REQUIRED WORK:
Drop the pictures, then repeat every record exactly as it stands.

▼

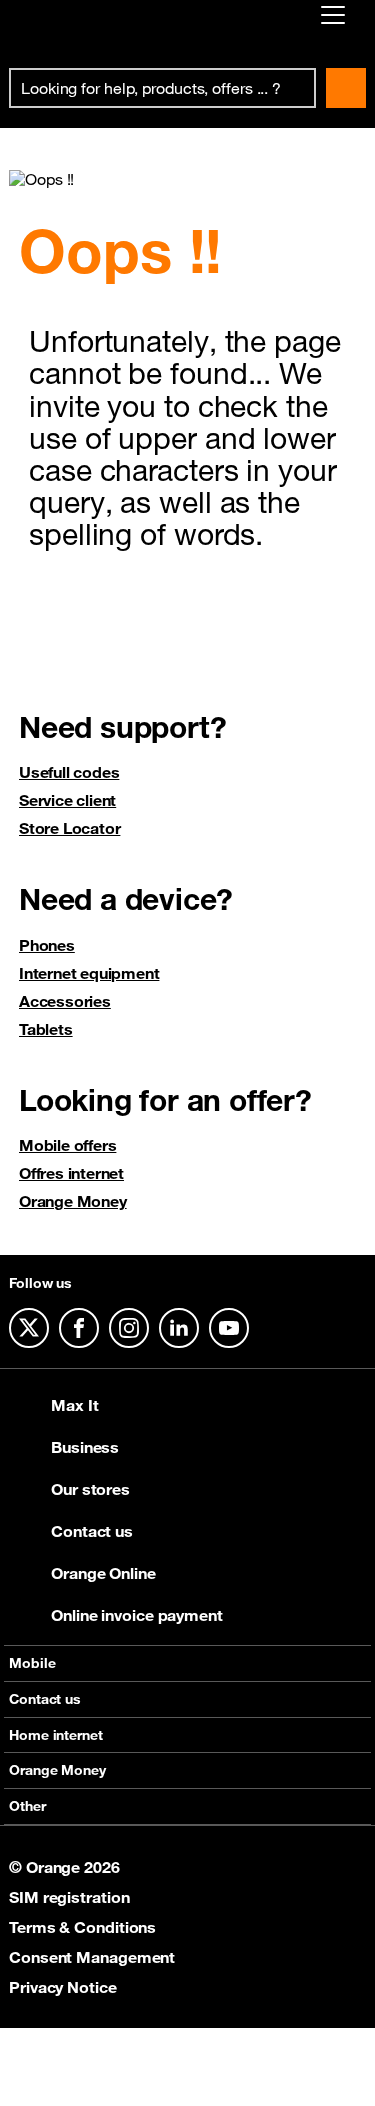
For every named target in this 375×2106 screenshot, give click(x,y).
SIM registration (69, 1897)
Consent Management (92, 1957)
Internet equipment (89, 973)
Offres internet (71, 1173)
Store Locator (69, 828)
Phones (47, 945)
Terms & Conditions (82, 1927)
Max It (74, 1405)
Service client (67, 800)
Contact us (92, 1531)
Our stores (90, 1489)
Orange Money (73, 1201)
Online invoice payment (137, 1615)
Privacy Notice (63, 1987)
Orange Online (103, 1573)
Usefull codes (69, 772)
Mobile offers (67, 1145)
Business (85, 1447)
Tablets (46, 1029)
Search (346, 88)
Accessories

▲

SOLUTION FOR THIS PROBLEM:
For every named target in this 375×2106 screenshot, give click(x,y).
SIM registration (69, 1897)
Consent Management (92, 1957)
Internet equipment (89, 973)
Offres internet (71, 1173)
Store Locator (69, 828)
Phones (47, 945)
Terms & Conditions (82, 1927)
Max It (74, 1405)
Service client (67, 800)
Contact us (92, 1531)
Our stores (90, 1489)
Orange Money (73, 1201)
Online invoice payment (137, 1615)
Privacy Notice (63, 1987)
Orange Online (103, 1573)
Usefull codes (69, 772)
Mobile offers (67, 1145)
Business (85, 1447)
Tablets (46, 1029)
Search (346, 88)
Accessories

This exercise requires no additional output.